Muita vez se diz que o servidor público não quer trabalhar. Isso pode ser verdade para uma pequena minoria. A maioria quer servir ao público, quer se sentir útil, quer se orgulhar do seu local de trabalho. Uma gestão qualificada, impessoal, que estabelece metas realizáveis e aferíveis, com o engajamento e exemplo dos dirigentes, produz excelentes resultados em qualquer regime jurídico. Quando o usuário do serviço público é colocado no centro das preocupações dos gestores, a qualidade se eleva e a importância do serviço público se revela.

Além da saúde, instituições culturais também foram objeto da preocupação do legislador paulista no estabelecimento de seu modelo de Organizações Sociais. Destaque-se o caso da Orquestra Sinfônica do Estado de São Paulo, instituição que floresceu com sua transformação em Organização Social, com mais liberdade para captar recursos junto à iniciativa privada para financiamento de suas atividades, reduzindo ao longo do tempo sua dependência de recursos do orçamento do estado.

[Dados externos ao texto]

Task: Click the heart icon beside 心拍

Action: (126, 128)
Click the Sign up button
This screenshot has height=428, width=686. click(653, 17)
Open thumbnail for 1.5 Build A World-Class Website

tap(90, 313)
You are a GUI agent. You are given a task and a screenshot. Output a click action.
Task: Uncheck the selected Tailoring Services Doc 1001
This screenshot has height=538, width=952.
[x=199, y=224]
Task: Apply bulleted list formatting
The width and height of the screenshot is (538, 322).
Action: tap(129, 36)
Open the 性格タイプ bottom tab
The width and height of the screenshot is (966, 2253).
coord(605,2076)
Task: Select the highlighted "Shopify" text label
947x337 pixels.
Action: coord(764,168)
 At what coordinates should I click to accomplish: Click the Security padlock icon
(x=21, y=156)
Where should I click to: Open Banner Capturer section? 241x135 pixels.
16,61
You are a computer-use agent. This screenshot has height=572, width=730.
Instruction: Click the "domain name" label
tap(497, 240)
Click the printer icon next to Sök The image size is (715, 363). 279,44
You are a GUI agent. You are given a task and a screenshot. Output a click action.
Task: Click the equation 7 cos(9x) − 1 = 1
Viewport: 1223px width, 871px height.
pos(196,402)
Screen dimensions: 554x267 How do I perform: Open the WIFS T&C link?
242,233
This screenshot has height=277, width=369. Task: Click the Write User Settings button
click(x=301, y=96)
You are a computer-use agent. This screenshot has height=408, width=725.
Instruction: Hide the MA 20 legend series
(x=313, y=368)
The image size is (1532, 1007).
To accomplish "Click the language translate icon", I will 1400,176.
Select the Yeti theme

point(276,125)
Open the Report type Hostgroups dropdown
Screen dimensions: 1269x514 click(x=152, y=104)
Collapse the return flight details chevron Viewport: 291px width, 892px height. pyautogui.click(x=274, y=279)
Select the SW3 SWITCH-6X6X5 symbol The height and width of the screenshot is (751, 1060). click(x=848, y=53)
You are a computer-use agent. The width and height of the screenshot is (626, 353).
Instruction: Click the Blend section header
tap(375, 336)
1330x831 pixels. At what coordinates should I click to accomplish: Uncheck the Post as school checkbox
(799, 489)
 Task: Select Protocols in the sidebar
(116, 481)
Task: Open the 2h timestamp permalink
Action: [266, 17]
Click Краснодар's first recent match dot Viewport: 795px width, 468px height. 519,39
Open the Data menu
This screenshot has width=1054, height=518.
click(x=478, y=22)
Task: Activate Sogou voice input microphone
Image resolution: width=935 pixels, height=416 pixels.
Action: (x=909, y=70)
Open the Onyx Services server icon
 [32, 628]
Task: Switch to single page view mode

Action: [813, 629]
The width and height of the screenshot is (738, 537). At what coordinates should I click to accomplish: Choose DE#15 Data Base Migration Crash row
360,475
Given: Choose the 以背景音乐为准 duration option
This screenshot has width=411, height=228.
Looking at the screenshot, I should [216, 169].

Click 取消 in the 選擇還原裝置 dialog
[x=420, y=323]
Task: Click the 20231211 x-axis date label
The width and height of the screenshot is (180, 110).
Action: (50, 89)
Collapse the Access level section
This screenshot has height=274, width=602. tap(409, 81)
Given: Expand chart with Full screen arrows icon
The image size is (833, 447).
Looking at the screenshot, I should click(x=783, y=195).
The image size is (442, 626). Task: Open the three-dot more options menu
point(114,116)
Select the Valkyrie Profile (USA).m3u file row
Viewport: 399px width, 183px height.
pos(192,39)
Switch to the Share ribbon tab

Vê-se, pois, que as OSs são uma ferramenta, um modelo de prestação de serviço público. Como toda ferramenta, pode ser bem ou mal utilizada. Se bem utilizada, com transparência, métrica adequada e auditável, pode ser extremamente útil para a sociedade. Se mal utilizada, pode facilmente degenerar-se em veículo de corrupção, nepotismo e patrimonialismo da pior espécie.

Da mesma forma, a administração direta ou indireta pode ser uma ferramenta de boa ou má prestação de serviço público. Há diversos órgãos e entidades da administração pública reconhecidos pela qualidade de seus quadros e de seus serviços.

Não se pode imaginar o funcionamento de uma OS como uma atividade empresarial. A OS não tem por foco a geração de lucros, mas o atingimento de objetivos públicos. Daí porque estão fadadas ao fracasso as contratações de entidades múltiplas que são fundadas por “empreendedores” para obter contratos com o serviço público com o objetivo de enriquecimento de seus fundadores por meio dos contratos que as OSs celebram com prestadores de serviço ou da remuneração que destinam a seus dirigentes. Infelizmente, por todo o Brasil, há dezenas de casos de corrupção envolvendo esquemas dessa natureza.

Esse é um problema que nasce já com a qualificação indevida de entidades recém-criadas, sem nenhuma tradição na prestação do serviço público objeto da contratação. A qualificação não é algo que se possa obter de modo meramente formal. Ela há de ser substancial, resultante da experiência da entidade naquela atividade. Esse há de ser o primeiro crivo para evitar que aventureiros e mal-intencionados capturem a administração pública, especialmente em setores tão sensíveis para a população como a saúde.

Disso decorre que um número elevado de OSs realmente capacitadas para bem gerir uma unidade governamental, na saúde ou não, não é algo de fácil ocorrência, de fácil replicação. Excelência na prestação de serviços é algo que leva tempo para se construir, especialmente em entidades complexas. Não é à toa que bem poucos hospitais, mesmo no setor privado, atuam em nível de excelência. Não é apenas o volume de recursos empregado, mas toda uma cultura organizacional, treinamento, recrutamento e retenção de talentos, atualização tecnológica, enfim, tudo o que compõe a gestão. Daí porque entidades recém-criadas, sem tradição alguma, não devem e não podem ser qualificadas como OSs. Daí também porque o modelo não é uma panaceia, uma vara mágica para resolver todos os problemas de falta de qualidade da gestão em órgãos públicos.

Por fim, cabe reconhecer os avanços que o modelo traz, sem descurar dos riscos a ele associados. Com boa gestão dos riscos, transparência e controle adequados, as OSs podem contribuir significativamente para dotar a administração pública de uma ferramenta a mais para bem servir à sociedade.